Overview

A $9,300,000 permanent loan on a luxury single-family rental in Malibu, California sounds straightforward until you start calling lenders. One tenant, one lease, one oceanside bluff, and a nine-figure asking price for the collateral. This deal required a financing structure built around the specific asset, not a program designed for something else entirely.

The Deal

The sponsor owned a trophy coastal property in Malibu commanding premium monthly rents well above what most rental comps in the area could support. The goal was straightforward: place long-term permanent debt on the asset at proceeds in the $9.3 million range, lock in a fixed rate, and get out of a short-term financing position. The property was performing, the rent history was real, and the collateral was objectively irreplaceable. On paper, it looked like a clean story. In practice, it was anything but.

The Challenge

Single-family rentals at this price point fall into a gap that most institutional lenders have not designed their programs to bridge. Fannie Mae and Freddie Mac both have SFR execution channels, but those programs are built for scale. They want pools of scattered-site homes, dozens or hundreds of doors, not one trophy property with a binary rent roll. One vacancy does not mean reduced income. It means zero income. That binary risk profile changes how every underwriter reads the cash flow.

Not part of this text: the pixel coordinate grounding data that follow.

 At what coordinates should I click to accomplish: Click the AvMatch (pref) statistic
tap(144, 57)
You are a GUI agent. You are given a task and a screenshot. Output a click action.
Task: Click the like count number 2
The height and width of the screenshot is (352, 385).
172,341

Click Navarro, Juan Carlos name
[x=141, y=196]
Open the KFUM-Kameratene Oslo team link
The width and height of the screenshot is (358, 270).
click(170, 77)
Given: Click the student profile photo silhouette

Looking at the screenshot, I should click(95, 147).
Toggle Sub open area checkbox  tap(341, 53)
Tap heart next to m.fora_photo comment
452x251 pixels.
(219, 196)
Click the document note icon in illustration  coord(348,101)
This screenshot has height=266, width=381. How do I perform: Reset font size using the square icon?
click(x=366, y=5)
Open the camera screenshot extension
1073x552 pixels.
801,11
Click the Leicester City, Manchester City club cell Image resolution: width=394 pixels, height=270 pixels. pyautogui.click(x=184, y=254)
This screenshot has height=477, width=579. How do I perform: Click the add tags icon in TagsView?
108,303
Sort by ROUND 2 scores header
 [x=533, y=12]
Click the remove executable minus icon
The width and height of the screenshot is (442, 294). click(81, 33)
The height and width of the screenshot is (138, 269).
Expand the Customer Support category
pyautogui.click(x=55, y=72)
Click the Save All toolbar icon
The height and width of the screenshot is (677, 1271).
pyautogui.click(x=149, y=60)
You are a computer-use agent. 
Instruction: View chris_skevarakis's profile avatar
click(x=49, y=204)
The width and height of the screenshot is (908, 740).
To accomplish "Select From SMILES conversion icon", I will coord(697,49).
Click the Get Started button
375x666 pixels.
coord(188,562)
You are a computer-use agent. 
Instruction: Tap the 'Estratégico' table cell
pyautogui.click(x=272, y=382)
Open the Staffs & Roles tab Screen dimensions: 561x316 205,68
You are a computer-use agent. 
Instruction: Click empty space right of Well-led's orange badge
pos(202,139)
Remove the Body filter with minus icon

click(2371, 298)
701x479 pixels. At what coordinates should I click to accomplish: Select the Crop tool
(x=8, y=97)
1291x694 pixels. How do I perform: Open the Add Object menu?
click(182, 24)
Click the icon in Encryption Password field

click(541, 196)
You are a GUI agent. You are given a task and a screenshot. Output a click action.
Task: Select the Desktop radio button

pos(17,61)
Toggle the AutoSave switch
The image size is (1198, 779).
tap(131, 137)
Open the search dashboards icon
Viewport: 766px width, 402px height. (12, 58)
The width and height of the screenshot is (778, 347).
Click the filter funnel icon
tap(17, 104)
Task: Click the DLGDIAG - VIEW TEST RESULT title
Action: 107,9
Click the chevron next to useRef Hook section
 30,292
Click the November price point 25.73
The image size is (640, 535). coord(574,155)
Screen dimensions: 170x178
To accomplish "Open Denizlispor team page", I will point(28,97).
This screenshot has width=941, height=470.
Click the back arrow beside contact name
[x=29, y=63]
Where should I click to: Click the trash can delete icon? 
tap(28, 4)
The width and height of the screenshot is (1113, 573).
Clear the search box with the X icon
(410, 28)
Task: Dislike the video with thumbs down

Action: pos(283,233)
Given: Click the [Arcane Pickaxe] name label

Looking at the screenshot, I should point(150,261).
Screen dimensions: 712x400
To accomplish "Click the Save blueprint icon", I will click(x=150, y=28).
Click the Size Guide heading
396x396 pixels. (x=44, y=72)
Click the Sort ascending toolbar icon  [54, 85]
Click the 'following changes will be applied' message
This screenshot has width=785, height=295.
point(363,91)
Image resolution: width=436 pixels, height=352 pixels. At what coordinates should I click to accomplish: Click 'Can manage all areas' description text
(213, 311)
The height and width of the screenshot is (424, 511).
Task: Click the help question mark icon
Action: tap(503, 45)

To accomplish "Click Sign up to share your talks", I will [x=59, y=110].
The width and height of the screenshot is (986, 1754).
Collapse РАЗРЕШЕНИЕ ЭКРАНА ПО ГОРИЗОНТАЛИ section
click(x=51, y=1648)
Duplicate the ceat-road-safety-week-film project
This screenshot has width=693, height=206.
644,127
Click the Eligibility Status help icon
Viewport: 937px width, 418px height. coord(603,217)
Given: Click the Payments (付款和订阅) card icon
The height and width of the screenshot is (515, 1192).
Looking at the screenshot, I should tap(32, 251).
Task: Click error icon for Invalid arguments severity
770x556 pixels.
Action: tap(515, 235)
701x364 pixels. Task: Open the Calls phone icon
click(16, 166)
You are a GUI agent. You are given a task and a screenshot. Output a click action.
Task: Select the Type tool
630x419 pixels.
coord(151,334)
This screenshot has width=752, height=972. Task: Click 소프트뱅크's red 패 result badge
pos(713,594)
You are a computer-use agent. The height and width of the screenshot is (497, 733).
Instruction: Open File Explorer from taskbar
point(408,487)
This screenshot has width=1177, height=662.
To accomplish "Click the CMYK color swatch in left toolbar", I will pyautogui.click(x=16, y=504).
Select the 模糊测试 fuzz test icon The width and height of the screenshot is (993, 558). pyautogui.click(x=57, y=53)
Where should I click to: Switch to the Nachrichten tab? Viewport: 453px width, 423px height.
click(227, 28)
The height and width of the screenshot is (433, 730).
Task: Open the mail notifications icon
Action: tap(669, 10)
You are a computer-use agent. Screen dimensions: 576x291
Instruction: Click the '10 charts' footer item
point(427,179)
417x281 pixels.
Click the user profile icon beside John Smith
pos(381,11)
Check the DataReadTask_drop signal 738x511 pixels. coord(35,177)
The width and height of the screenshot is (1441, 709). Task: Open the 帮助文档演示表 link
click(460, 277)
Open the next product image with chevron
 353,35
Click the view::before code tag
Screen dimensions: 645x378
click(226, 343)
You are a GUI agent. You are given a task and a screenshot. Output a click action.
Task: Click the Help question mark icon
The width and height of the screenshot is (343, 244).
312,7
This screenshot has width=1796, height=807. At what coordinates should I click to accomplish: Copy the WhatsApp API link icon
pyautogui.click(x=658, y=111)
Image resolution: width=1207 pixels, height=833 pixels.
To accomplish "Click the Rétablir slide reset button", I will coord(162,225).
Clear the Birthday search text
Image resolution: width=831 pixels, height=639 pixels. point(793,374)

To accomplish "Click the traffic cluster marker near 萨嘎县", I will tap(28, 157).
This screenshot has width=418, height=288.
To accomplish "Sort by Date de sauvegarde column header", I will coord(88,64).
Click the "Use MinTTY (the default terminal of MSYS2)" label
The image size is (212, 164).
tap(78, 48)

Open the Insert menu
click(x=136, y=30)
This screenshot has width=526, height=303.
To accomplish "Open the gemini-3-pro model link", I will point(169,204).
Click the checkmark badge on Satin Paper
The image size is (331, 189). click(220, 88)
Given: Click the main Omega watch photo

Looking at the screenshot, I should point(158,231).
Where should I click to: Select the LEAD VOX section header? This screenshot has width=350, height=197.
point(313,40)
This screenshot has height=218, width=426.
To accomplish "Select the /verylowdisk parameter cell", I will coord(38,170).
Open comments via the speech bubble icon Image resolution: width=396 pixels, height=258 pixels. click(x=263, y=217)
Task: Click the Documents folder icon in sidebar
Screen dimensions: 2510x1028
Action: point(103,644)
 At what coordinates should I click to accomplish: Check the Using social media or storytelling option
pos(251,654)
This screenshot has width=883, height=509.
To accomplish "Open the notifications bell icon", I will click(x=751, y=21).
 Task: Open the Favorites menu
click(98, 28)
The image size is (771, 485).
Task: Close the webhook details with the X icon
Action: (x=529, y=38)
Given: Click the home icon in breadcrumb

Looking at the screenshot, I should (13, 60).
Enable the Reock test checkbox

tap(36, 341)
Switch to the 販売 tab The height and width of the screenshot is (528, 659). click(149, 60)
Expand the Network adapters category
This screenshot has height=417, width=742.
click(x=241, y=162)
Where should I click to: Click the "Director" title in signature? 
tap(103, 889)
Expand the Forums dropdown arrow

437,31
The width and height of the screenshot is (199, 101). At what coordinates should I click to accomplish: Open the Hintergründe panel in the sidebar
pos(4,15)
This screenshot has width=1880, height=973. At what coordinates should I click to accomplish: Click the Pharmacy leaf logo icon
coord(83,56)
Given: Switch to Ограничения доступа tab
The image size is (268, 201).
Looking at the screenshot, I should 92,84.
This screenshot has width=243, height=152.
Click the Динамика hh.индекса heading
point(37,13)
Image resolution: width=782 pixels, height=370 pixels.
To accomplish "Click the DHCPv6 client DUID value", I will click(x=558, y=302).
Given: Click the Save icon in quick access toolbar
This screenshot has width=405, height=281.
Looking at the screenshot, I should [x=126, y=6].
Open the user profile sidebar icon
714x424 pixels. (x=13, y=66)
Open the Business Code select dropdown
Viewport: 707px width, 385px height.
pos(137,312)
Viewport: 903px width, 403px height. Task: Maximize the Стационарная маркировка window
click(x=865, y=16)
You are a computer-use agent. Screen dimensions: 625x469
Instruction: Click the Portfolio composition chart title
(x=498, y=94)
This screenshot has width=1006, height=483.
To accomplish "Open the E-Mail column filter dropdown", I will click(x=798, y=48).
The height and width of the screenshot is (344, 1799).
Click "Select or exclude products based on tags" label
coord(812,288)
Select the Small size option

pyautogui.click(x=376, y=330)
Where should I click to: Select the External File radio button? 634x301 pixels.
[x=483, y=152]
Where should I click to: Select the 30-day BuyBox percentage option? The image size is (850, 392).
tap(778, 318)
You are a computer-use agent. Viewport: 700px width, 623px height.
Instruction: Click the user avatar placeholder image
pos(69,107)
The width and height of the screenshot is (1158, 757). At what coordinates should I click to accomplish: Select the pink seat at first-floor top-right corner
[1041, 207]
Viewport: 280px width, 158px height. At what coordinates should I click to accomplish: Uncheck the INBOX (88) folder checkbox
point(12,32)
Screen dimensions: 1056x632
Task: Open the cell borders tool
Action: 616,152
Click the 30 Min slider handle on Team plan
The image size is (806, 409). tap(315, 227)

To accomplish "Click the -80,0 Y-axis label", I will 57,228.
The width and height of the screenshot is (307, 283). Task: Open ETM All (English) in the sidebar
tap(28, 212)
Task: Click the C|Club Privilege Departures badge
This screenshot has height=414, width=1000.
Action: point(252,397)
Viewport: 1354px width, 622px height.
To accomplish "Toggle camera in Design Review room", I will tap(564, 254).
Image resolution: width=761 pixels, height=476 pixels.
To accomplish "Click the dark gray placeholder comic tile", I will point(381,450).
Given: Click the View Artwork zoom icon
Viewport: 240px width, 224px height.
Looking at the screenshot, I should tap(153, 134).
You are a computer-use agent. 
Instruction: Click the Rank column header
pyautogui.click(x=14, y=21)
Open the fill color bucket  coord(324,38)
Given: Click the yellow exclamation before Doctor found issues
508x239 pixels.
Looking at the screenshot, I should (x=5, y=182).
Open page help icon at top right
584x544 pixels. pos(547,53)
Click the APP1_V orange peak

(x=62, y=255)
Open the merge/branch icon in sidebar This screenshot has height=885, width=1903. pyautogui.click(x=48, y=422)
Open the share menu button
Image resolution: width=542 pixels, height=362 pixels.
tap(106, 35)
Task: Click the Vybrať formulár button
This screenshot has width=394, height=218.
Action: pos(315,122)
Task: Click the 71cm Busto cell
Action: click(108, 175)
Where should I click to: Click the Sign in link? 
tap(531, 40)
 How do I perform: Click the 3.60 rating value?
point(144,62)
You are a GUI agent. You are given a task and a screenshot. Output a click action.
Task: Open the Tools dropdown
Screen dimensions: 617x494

Life companies and CMBS conduits were equally problematic. Both want diversified income streams and multi-tenant rent rolls. A single-tenant residential asset in a thin luxury market does not fit the diversification logic those capital sources are built on, and no conduit is going to securitize a loan against one Malibu beach house regardless of how strong the sponsor is.

Malibu adds its own layer of complexity on top of the occupancy risk. Coastal bluff exposure, wildfire proximity, and a hardening insurance market across the California coastline mean that many properties in this corridor now depend on the FAIR Plan for coverage. Institutional lenders with rigid insurance requirements simply could not clear their own credit policy, independent of any opinion they might have about the borrower or the rent. The insurance situation alone knocked out multiple otherwise viable sources before the conversation got to loan terms.

Then there was the appraisal and comp problem. Luxury rental comps in Malibu are thin by nature. Properties at this level do not turn over often, leases are not always publicly recorded, and the spread between asking rent and actual rent can be wide. Lenders relying on automated valuation tools or standard rent comp methodology came back with underwritten income figures that simply did not reflect what the property was actually generating. DSCR on the quoted rent rarely closed the gap, and sponsors with legitimate rent histories were being underwritten against hypothetical market rents that had no basis in reality for this type of asset.

The Solution

The structure that worked started with a realistic read on leverage. Mid 50s to low 60s LTV was the right range, not because the asset did not support more, but because lenders in the space capable of holding this loan on portfolio are writing to their own internal stress tests, not to the maximum the appraisal would theoretically support. Pushing for higher proceeds would have narrowed the lender pool to sources that either could not close or would have priced the risk premium into the rate in ways that did not serve the borrower.

The key underwriting move was documenting the rent history in a way that gave the lender genuine confidence the premium rent was durable, not aspirational. That meant pulling multiple lease cycles, payment records, and any available third-party rental management data to demonstrate that the monthly rent was being achieved consistently, not just listed on a pro forma. For a lender being asked to underwrite against a single tenancy, repeatability of income mattered more than any single data point.

The loan was ultimately placed with a portfolio lender built for exactly this kind of collateral, a private bank with a dedicated jumbo and high-net-worth lending book that had prior experience with coastal California trophy assets and an internal credit culture that could accommodate non-standard insurance arrangements. The loan closed as a fixed-rate instrument with a term and amortization structure appropriate for a long-term hold, without the prepayment mechanics of a conduit execution.

The Outcome

The sponsor secured $9,300,000 in permanent fixed-rate financing on an asset that the conventional market had no practical mechanism to finance. The rate reflected the quality of the collateral and the borrower rather than a liquidity premium for forcing a square peg through a round hole. More importantly, the lender relationship was one built for this type of asset going forward, which matters when the sponsor's portfolio includes other properties that will face the same structural questions at refinance.

Not every deal fits a program. Sometimes the job is finding the right lender for the asset, not the right asset for the program.